## Source passage:
By focusing on the scientific analysis of inorganic archaeological materials, this course will explore processes of creation in the past. Class will take place in the Center for the Analysis of Archaeological Materials (CAAM) and will be team taught in three modules: analysis of lithics, analysis of ceramics and analysis of metals. Each module will combine laboratory and classroom exercises to give students hands-on experience with archaeological materials. We will examine how the transformation of materials into objects provides key information about past human behaviors and the socio-economic contexts of production, distribution, exchange and use. Discussion topics will include invention and adoption of new technologies, change and innovation, use of fire, and craft specialization.


ANTH 5490 Monuments and Memory. Topics in Archaeological Method and Theory

R 1:45 – 4:45 pm

Meg Kassabaum

It is the stated purpose of archaeology to interpret the human past. However, this fascination with the things that came before is not new. Social memory, the construction of a collective notion about the way things used to be, looms large in the archaeological record, particularly through the material representations of these memories —monuments. Moreover, monuments (ancient, historical, and modern) continue to carry great power in the contemporary world. Their construction and removal has always been and continues to be a matter of great social importance. This class explores issues of memory and monumentality through world-wide case studies ranging from the American South to the islands of Polynesia and from 5000 BC to the present. 


MELC 5200 The Bible in Translation

R 12:00 - 3:00 pm

Timothy Hogue

This course introduces undergraduates and graduate students to one specific Book of the Hebrew Bible. "The Bible in Translation" involves an in-depth reading of a biblical source against the background of contemporary scholarship. Depending on the book under discussion, this may also involve a contextual reading with other biblical books and the textual sources of the ancient Near East.

## Data section:
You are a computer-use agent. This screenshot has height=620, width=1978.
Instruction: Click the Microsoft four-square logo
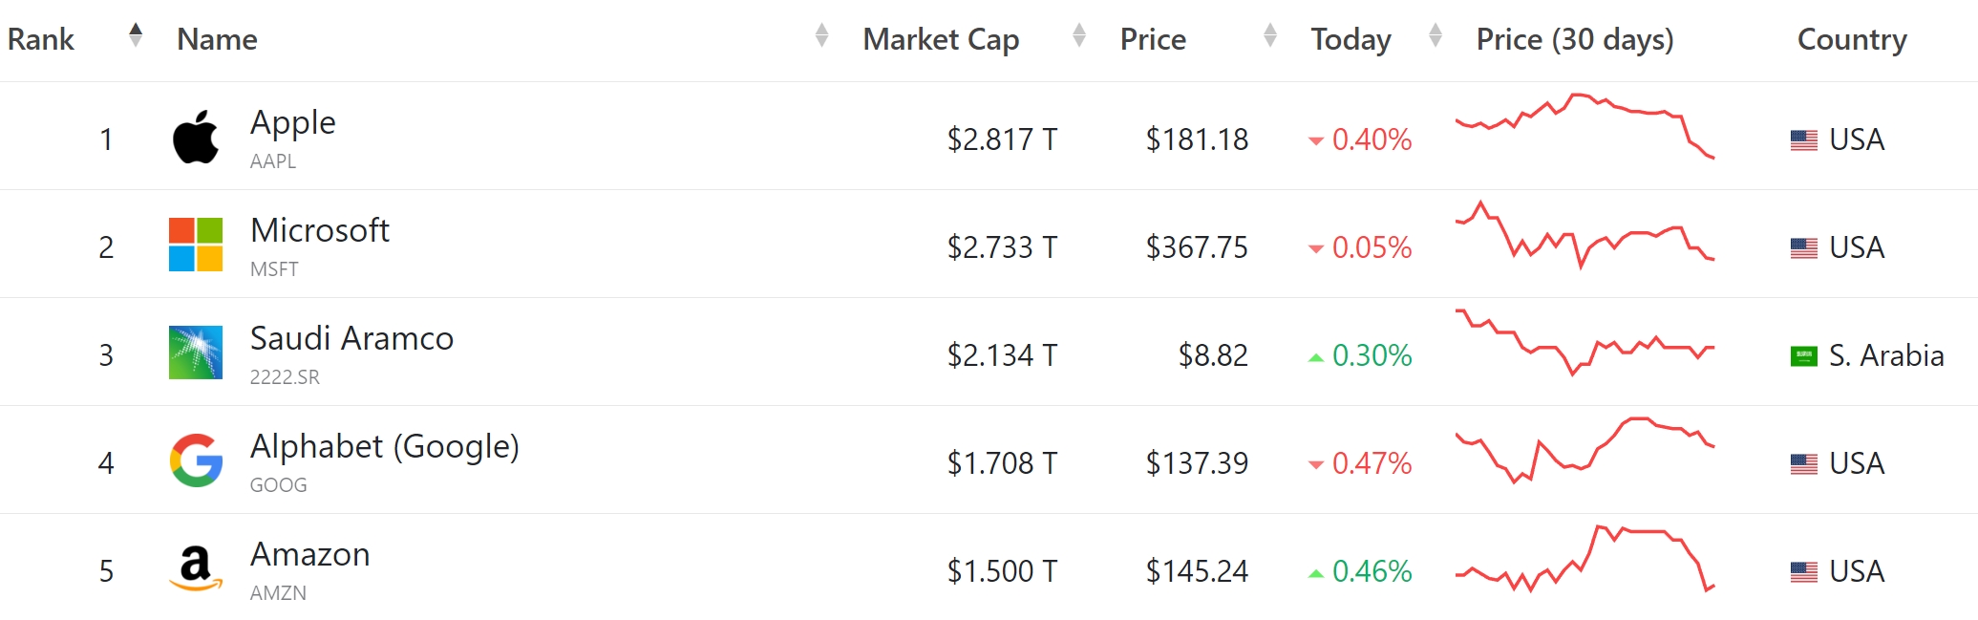[196, 245]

## Exercise requirements:
1. In the course listings, rewrite the part that begins at the words "It is the stated" and stops after "to the present.", putting "Micronesia" in place of "Polynesia".
2. Answer these questions from the course listings:
(a) What are the three modules of the course on inorganic archaeological materials?
(b) Who is listed for ANTH 5490 Monuments and Memory?
(c) When does MELC 5200 The Bible in Translation meet?

## Results of the exercise:
1.
It is the stated purpose of archaeology to interpret the human past. However, this fascination with the things that came before is not new. Social memory, the construction of a collective notion about the way things used to be, looms large in the archaeological record, particularly through the material representations of these memories —monuments. Moreover, monuments (ancient, historical, and modern) continue to carry great power in the contemporary world. Their construction and removal has always been and continues to be a matter of great social importance. This class explores issues of memory and monumentality through world-wide case studies ranging from the American South to the islands of Micronesia and from 5000 BC to the present.

2.
(a) Analysis of lithics, analysis of ceramics and analysis of metals.
(b) Meg Kassabaum.
(c) R 12:00 - 3:00 pm.